At the BOJ, during peak QQE, assets ballooned by ¥93.4 trillion in the 12-month period ended December 31, 2016. The recent ups and downs of its balance sheet had the effect that over the 12 months ended September 30, it added only ¥32.1 trillion to its balance sheet:

Total assets on the BOJ’s balance sheet have reached about 100% of Japan’s GDP (¥540 trillion), compared to the Fed’s balance sheet which at its peak in Q1 2015 amounted to about 25% of US GDP and has now dropped to 20.5%. Given the unimaginable magnitude of the pile, the BOJ’s tapering is barely noticeable:

The BOJ has been buying mostly Japanese government securities (JGBs and short-term bills), but also equity ETFs, Japanese REITs, and corporate bonds. Japanese government securities are the largest asset class on the balance sheet.
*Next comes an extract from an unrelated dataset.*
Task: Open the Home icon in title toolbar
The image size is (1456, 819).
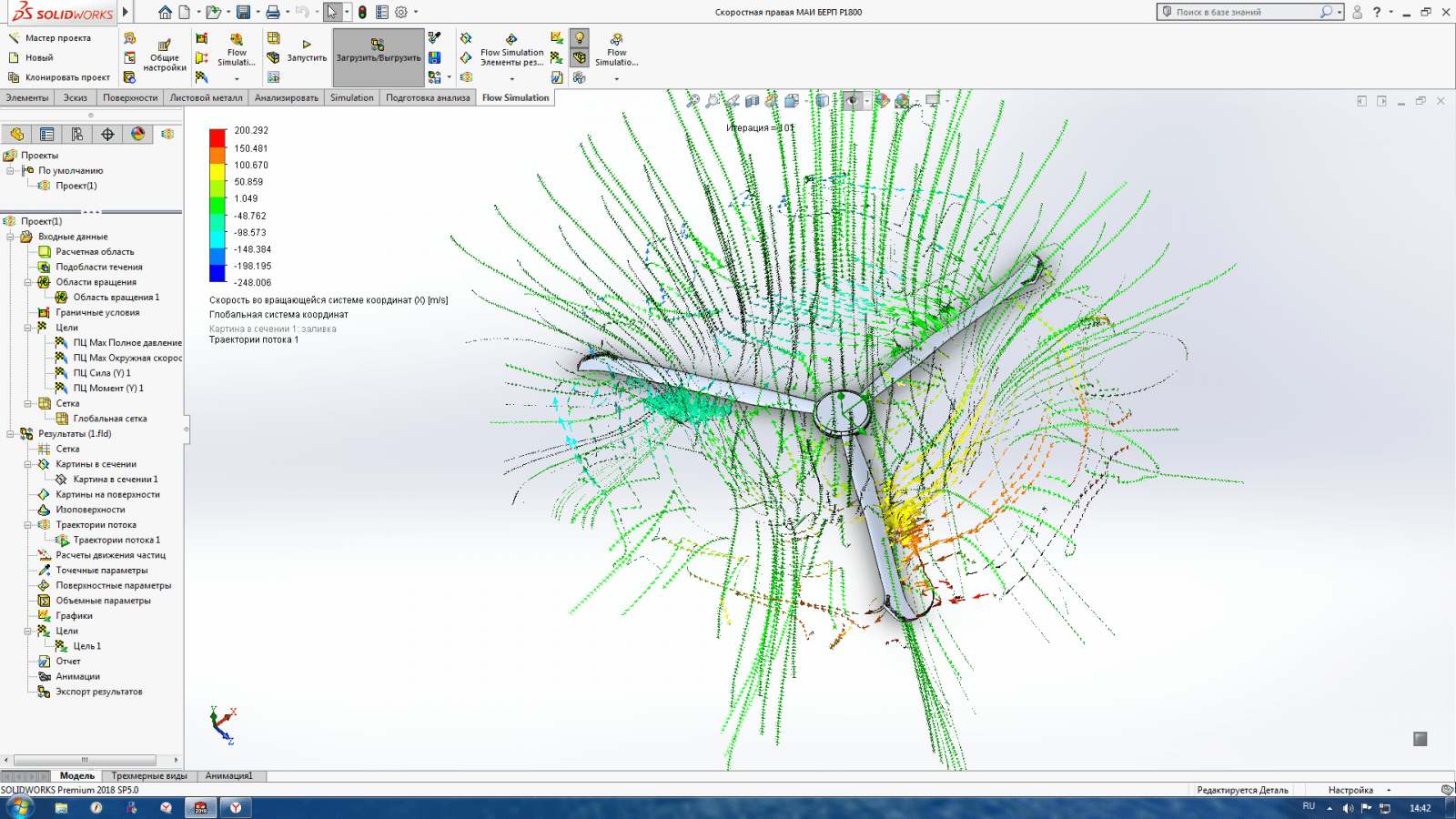Action: pyautogui.click(x=165, y=12)
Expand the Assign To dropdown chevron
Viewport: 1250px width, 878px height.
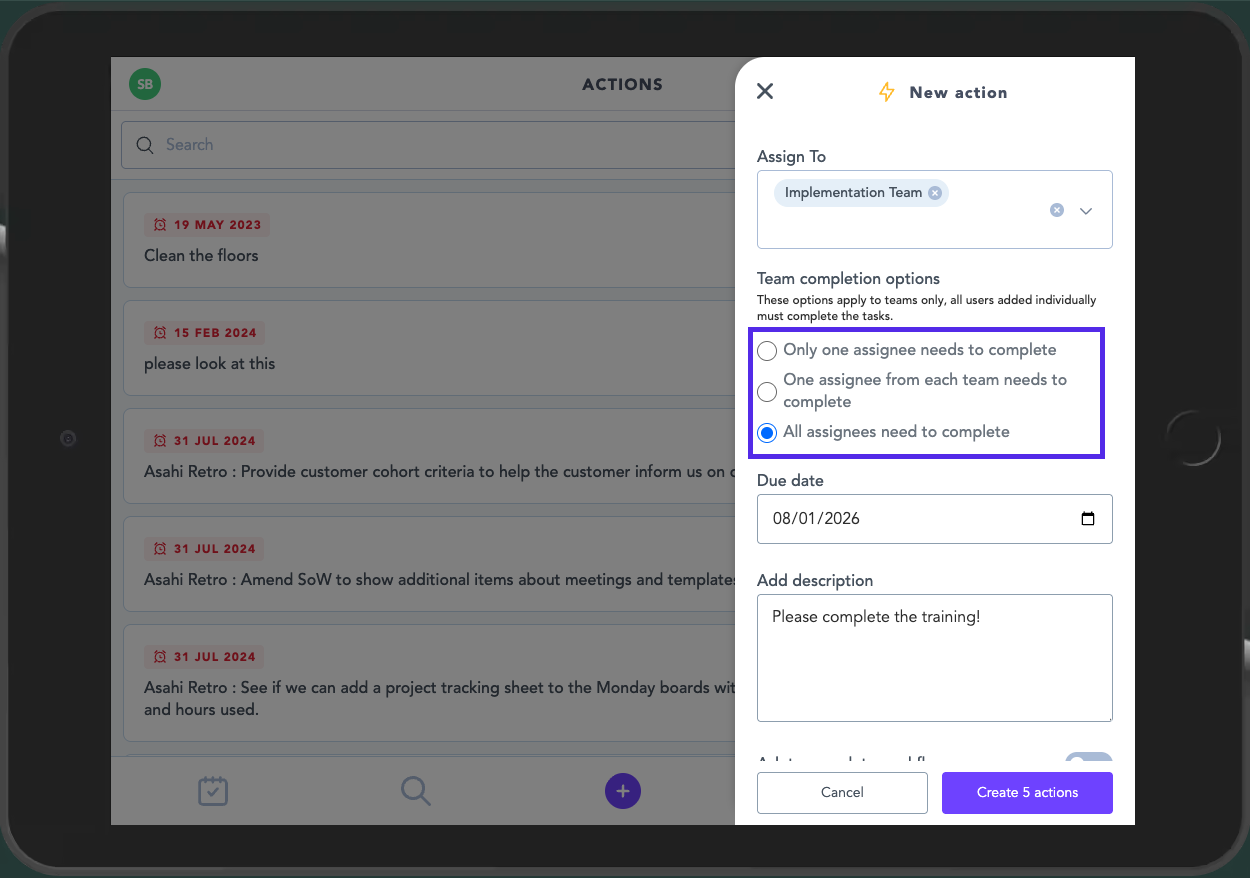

By now, the BOJ has acquired about 50% of all outstanding Japanese government debt — up from about 14% in late 2012.

But the amount of these government securities on the BOJ’s balance sheet fell in September from the prior month, to ¥462.1 trillion.

For the 12-month period ended September 30, the BOJ added “only” ¥26.2 trillion of these securities, down from around ¥85 trillion during the QQE peak years, and a far cry from its assertions, most recently made in the meeting minutes released in September, that it would add ¥80 trillion a year. In fact, it has not added ¥80 trillion in a 12-month period since the 12-month period ended April 2017. So whatever the BOJ may proclaim, it has been tapering its asset purchases, but not in any consistent manner, to keep everyone guessing.

Japan, by far the most over-indebted country in the world in relationship to its economy, has decided that there will be no debt crisis. A debt crisis would force Japan to brutally cut its budget for social services and raise taxes by large amounts to make ends meet. Japan has decided that it would never come to that. Instead, there may be a currency crisis or an inflation crisis, or both, which would spread the pain more evenly.

Japan can weather this type of crisis better than other countries because it has a large trade surplus and a large pile of foreign exchange reserves, though it would whittle down the wealth and purchasing power of the people. So this type of crisis will be kicked down the road for as long as possible. And that could be quite a while.

What Japan will never have is a debt crisis since the government bond market is in total control of the BOJ. Given the extent of its control over the market, the BOJ can now ease up on buying these JGBs. But market forces will never be allowed mess with that market.